Nous avons eu recours au logiciel DTM-Vic pour traiter les données retranscrites, convenant à une démarche lexicométrique exploratoire. Il existe d’autres logiciels autorisant le recours à ces dernières, mais le principal argument en faveur de celui-ci tient en la possibilité de soumettre les données à un processus de validation par rééchantillonnage (bootstrap), attestant de leur stabilité. Ce logiciel a réalisé une opération de segmentation, préalable à l’analyse factorielle des correspondances, pour répertorier l’ensemble du vocabulaire de formes lexicales des discours du corpus. Cette opération est nécessaire, car les méthodes de la statistique lexicale ne peuvent être appliquées que sur des formes générales d’un même type (Lebart, Pincemin et Poudat, 2019). Ce traitement est automatisé, pour préserver la base de données de l’arbitraire du chercheur, toujours susceptible d’intervenir lorsque la signification des mots lui apparait équivoque ou discutable.

3.3 Analyse des données

Une portion du vocabulaire du corpus a été soumise à une analyse factorielle des correspondances en fonction d’un seuil de fréquence. Celui-ci a été arrêté à 22. L’identification et l’interprétation de profils lexicaux ne sont possibles que si les formes apparaissent à une certaine fréquence (Lebart, Pincemin et Poudat, 2019). Le logiciel traverse le nuage de points d’axes factoriels auxquels il attribue une valeur propre, oscillant entre 0 et 1, pour exprimer leur inertie respective. Cette dernière exprime la valeur explicative de chacun des axes à l’endroit de la variance totale, et elle permet d’interpréter la position des éléments du corpus. Cela revient à reconnaitre une confiance accrue aux premiers axes, d’inertie plus élevée, car plus la valeur propre est proche de 1, meilleure est la qualité de la représentation barycentrique (Lebart, Pincemin et Poudat, 2019).

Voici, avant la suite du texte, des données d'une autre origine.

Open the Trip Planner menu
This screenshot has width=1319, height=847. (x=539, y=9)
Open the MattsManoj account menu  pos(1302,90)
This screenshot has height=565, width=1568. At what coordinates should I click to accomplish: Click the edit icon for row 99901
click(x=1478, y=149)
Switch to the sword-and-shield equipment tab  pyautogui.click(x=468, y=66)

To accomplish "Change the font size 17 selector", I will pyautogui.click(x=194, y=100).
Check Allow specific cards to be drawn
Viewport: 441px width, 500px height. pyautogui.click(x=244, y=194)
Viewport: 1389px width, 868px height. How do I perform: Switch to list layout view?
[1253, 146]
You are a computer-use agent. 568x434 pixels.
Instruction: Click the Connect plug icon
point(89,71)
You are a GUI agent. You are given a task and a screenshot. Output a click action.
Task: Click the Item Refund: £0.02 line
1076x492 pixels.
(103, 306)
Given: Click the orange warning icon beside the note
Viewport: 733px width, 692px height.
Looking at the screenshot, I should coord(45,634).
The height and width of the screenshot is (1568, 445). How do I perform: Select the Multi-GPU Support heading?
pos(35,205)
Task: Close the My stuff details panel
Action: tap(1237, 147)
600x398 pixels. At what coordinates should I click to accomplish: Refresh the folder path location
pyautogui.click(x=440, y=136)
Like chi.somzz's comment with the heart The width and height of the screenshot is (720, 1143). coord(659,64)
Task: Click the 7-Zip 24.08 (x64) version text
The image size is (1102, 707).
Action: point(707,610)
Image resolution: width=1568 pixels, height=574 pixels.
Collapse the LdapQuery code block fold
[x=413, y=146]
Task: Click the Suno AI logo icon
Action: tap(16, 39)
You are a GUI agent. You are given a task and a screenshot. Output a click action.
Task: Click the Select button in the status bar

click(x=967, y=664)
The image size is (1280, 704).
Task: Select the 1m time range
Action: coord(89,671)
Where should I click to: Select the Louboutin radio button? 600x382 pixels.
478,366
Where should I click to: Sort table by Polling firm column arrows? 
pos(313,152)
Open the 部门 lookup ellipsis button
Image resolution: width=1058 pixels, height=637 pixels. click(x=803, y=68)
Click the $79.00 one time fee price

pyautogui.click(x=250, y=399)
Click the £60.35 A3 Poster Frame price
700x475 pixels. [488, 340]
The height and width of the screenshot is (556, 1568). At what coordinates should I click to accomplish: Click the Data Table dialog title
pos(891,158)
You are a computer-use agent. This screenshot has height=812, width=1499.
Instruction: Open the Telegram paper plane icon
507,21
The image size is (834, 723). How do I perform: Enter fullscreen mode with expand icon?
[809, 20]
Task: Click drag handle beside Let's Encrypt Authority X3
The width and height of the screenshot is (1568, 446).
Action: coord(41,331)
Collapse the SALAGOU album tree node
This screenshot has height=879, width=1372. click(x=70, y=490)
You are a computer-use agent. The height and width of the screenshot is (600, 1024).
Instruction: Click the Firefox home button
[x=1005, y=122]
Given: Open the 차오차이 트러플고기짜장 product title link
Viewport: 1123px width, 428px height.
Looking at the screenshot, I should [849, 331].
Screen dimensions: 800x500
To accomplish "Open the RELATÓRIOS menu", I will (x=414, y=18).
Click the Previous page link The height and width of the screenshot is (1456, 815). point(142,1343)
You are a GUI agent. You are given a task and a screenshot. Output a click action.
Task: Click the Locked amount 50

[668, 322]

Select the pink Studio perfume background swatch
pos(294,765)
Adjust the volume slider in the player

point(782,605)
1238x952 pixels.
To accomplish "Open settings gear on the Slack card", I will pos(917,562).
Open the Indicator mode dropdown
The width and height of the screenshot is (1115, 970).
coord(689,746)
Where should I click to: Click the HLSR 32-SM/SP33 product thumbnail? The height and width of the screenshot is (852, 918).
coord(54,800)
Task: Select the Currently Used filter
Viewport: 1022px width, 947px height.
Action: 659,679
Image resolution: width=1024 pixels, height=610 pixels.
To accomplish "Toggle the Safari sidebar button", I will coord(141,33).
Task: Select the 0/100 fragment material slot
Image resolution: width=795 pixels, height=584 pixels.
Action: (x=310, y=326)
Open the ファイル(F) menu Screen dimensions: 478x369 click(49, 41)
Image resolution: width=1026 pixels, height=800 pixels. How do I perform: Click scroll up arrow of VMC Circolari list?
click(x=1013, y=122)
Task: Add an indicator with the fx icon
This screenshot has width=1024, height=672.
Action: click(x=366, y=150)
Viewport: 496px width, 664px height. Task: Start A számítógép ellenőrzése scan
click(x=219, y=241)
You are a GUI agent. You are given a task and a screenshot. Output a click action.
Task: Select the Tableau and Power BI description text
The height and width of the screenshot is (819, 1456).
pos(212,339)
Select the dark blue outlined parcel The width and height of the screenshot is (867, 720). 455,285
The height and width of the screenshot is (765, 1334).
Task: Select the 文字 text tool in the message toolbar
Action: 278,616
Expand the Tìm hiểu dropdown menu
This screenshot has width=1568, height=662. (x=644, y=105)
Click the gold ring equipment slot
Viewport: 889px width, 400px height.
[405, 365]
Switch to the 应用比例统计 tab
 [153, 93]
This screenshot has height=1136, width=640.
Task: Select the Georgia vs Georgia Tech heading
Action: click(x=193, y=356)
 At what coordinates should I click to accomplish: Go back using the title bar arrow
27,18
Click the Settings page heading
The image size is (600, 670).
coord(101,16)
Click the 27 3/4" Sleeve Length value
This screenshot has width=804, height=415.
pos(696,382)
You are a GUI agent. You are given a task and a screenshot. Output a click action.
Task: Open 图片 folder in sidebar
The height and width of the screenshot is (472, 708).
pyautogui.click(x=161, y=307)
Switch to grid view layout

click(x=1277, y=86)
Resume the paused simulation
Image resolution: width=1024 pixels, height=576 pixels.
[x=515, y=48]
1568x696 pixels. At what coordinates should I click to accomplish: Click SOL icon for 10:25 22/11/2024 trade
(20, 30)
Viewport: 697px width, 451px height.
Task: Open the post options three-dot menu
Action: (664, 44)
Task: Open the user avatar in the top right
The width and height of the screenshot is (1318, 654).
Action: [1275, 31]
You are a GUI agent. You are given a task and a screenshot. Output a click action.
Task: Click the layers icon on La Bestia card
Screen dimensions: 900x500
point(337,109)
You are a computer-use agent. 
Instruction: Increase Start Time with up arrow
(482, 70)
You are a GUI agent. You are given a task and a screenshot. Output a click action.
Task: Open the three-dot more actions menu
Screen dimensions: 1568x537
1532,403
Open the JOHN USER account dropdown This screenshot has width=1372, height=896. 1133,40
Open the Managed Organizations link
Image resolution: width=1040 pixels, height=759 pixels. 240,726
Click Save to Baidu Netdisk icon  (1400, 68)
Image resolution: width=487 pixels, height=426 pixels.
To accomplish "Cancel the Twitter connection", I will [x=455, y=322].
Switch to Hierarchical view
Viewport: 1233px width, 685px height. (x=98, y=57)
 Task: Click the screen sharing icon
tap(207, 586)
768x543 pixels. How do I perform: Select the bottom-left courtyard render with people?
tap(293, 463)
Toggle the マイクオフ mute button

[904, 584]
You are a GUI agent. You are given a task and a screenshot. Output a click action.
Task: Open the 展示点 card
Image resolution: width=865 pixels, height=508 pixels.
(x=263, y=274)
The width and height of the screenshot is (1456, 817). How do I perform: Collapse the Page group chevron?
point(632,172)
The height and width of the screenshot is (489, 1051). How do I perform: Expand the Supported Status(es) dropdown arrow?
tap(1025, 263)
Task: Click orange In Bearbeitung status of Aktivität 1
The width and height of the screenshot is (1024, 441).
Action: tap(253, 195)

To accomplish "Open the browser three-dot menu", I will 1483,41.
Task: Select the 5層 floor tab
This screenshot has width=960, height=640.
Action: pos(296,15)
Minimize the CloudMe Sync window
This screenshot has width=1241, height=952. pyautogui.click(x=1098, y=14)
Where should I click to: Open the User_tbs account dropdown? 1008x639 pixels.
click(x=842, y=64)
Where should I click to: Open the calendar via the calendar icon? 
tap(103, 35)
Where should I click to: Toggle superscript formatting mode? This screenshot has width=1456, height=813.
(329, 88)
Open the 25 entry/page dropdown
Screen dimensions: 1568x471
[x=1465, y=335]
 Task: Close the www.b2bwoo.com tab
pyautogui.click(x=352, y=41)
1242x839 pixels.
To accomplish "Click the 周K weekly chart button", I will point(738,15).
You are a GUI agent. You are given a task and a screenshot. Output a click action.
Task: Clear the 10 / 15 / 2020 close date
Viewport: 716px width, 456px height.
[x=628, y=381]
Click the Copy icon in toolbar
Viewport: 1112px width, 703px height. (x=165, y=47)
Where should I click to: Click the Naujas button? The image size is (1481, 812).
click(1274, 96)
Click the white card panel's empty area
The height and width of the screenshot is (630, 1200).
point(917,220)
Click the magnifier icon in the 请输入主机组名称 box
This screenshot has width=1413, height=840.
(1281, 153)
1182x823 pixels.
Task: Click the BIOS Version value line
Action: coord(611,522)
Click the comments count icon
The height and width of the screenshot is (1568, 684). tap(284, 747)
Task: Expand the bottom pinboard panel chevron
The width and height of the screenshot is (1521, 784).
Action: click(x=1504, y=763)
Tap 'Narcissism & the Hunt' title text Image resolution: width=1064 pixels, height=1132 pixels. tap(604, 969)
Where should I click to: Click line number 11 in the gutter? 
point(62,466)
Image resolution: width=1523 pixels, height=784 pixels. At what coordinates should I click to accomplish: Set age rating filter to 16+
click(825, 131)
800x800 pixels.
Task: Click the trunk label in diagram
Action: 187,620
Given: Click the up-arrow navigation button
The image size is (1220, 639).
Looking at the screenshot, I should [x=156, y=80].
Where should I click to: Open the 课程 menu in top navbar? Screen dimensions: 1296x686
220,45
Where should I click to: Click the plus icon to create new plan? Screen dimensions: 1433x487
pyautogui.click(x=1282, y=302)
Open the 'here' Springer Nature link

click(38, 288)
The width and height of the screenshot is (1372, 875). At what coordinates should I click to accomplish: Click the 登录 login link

L’interprétation a été effectuée pour les deux axes générés, en procédant, d’abord, par l’identification des formes lexicales ayant une inertie élevée. Cette étape est nécessaire non seulement pour interpréter la signification des axes, mais également pour identifier les spécificités ou les contributions individuelles particulières. Ensuite, l’examen des concordances relatives à ces formes lexicales structurantes, rendant compte de leur contexte d’actualisation dans le corpus, a bonifié le travail d’analyse. L’interprétation a été complétée ensuite en soumettant les formes les plus structurantes à une procédure de validation par rééchantillonnage. Celle-ci consiste à perturber les données par l’ajout à la base de données de ces formes lexicales, en tant que variables supplémentaires, à travers l’effectuation de 25 tirages avec remise (Lebart, Pincemin et Poudat, 2019). En principe, si les formes lexicales structurantes sont stables, elles apparaitront passablement au même endroit qu’à l’origine dans le plan factoriel. Si ce n’est pas le cas, le logiciel tracera une zone de projection. Celle-ci, selon sa taille, permettra alors de porter un jugement qualitatif sur leur niveau de stabilité.

Avant de présenter les résultats, il est important de comprendre que cette approche à l’analyse de contenu autorise une description préliminaire du corpus constitué. Nous soulignons qu’elle ne peut être considérée comme une analyse approfondie de celui-ci. Ainsi, il pourrait arriver, à cause de la réduction des données impliquées par cette approche, que certains éléments ne puissent être recensés. Cela ne signifie pas pour autant qu’ils sont absents ou impertinents, c’est simplement que les mots les décrivant sont moins fréquents.

4. Résultats

L’analyse factorielle des correspondances, représentée par la figure 1, a généré deux axes, expliquant respectivement 53,16 % et 46,84 % de l’inertie. Un premier coup d’oeil sur le plan factoriel permet de constater la présence d’une concentration relative de formes lexicales au centre du nuage de points, qui invalide notre première hypothèse, au moins partiellement, car il semble y avoir un discours groupal.

Figure 1

Premier et deuxième axes (corpus composé des rapports Lacoursière, Inchauspé et Beauchemin)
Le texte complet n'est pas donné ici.